Sunday, June 14, 2015

Bad Shakespeare Takes Ireland: The Doolin Folk Festival

I wasn’t sure what to expect when I heard the phrase “Doolin Folk Festival.” On the one hand, it’s a festival, filled with music. On the other hand, it was Folk, which can provide some really great music when it wants to (Hello, Eddie from Ohio) but I’ve never been to a festival that dedicated it’s entire lineup to Folk. But, as I’m in Doolin, which is a pretty big music capital (There’s live music here every night) I decided what the hell, and I purchased the tickets back in May when I first learned about this event. 

Then I sorta forgot about it until we got to Doolin. Then it was impossible not to know more about the folk festival, because there are signs for it everywhere. It’s a pretty big event. 

I got my first preview of the event on Friday evening. As it turns out we can hear most of the bands from our lodge, down the road from the infamous Doolin Donkey. I imagine he gets to enjoy all the free music he wants all the time, but mostly doesn’t care because he’s a donkey who’s happy with his patch of grass in which to chew. The first band I heard was called “Moxie” and I was told it was pretty good. It was. I heard most of the set without having to leave the comfort of my own couch. Well, the rented couch I can get to if I get into the common room early enough. 

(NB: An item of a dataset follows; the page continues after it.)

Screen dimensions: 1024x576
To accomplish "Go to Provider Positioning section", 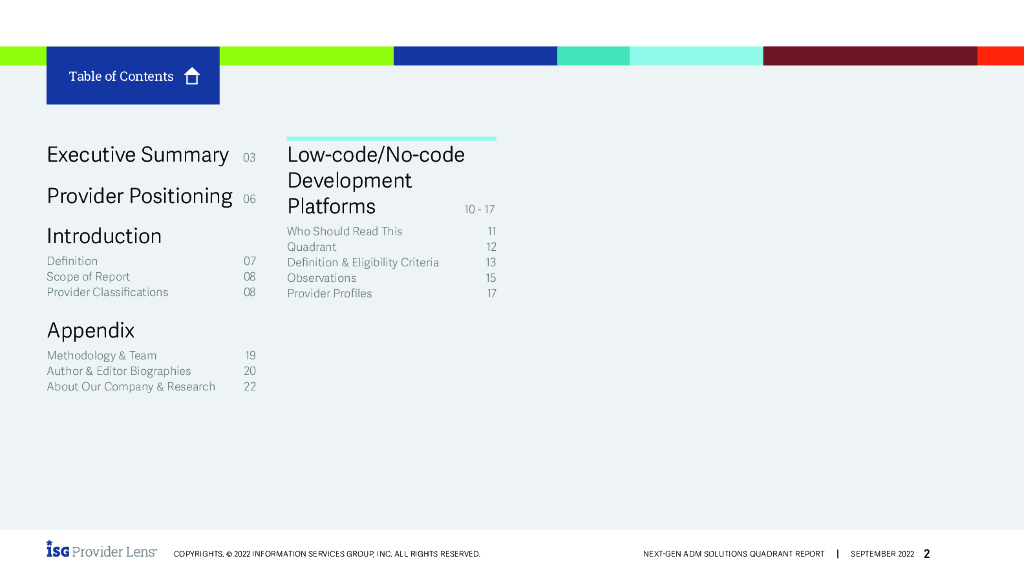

However Saturday, I had my proper ticket, and I made my way into the Doolin Hotel and the little courtyard in the back that didn’t seem big enough to hold all those people and bands until I actually walked through the doors. Turns out the place is pretty huge.

Firstly there’s the smell… so delicious. There was a place set up that sold food, not unlike American festivals in that it had burgers and hot dogs, but also a giant pot cooking curry and had just finished with their jumbalaya. It was amazing, and I wanted to go devour everything right away, but I managed to hold myself back since I was going to a music festival, and I figured I should probably listen to some “music.” 

The festival grounds themselves were pretty cool, too. There were the bales of hay all of the place for people to sit and relax. Near them were these huge drums filled with wood so when it got cold, people could start fires and warm themselves. And the tent! The tent was fit for a king. It was huge, with a little section off to the side filled with couches and chairs and lights. It honestly looked like a wedding reception tent more than anything else. There was even a little electric fireplace to bring in the homy atmosphere.

The bands were pretty good. Mostly it was traditional Irish music with some real folk music thrown in for good measure. To be honest, I didn’t listen to the bands too closely when I first showed up, mostly just walked around, watching people. There were all ages there, from the young to the old, everyone just enjoying the music and having a good time. The festival started out small, but as the day wore on it got bigger and bigger. 

One of the cooler parts was the second stage called the “White Horse Sessions” that was more like a typical bar experience with a stage and people sitting down, drinking. (And there was plenty of drinking, but it was expensive. After a while I had to decide between beer and food, and that’s not a choice anyone should ever have to make. the beer was delicious, though.) 

In the White Horse Sessions I sat through two bands: Goldfish Syndrome and A Band Called Wanda. Which basically means I sat through two fish based bands, both played folk music of their own writing. They were both really cool, mind you. The best part was that A Band Called Wanda had these brass instruments they kept playing, so halfway through the song the singer would bust out a trombone and start playing it, which sounded good with their drummer who just sat on a box to lay down his beat, and the guitar that sounded fantastic. All in all, a great experience 

Sadly, I’m still getting over this death plague so I didn’t get to stay for very long following the bands. Which is a shame, because the festival itself was going on until  1 a.m., for almost 12 continuous hours of sheer fun. 

And, of course, on our way back we did wave to the Doolin Donkey. Who was still in his field, chilling, listening to some music.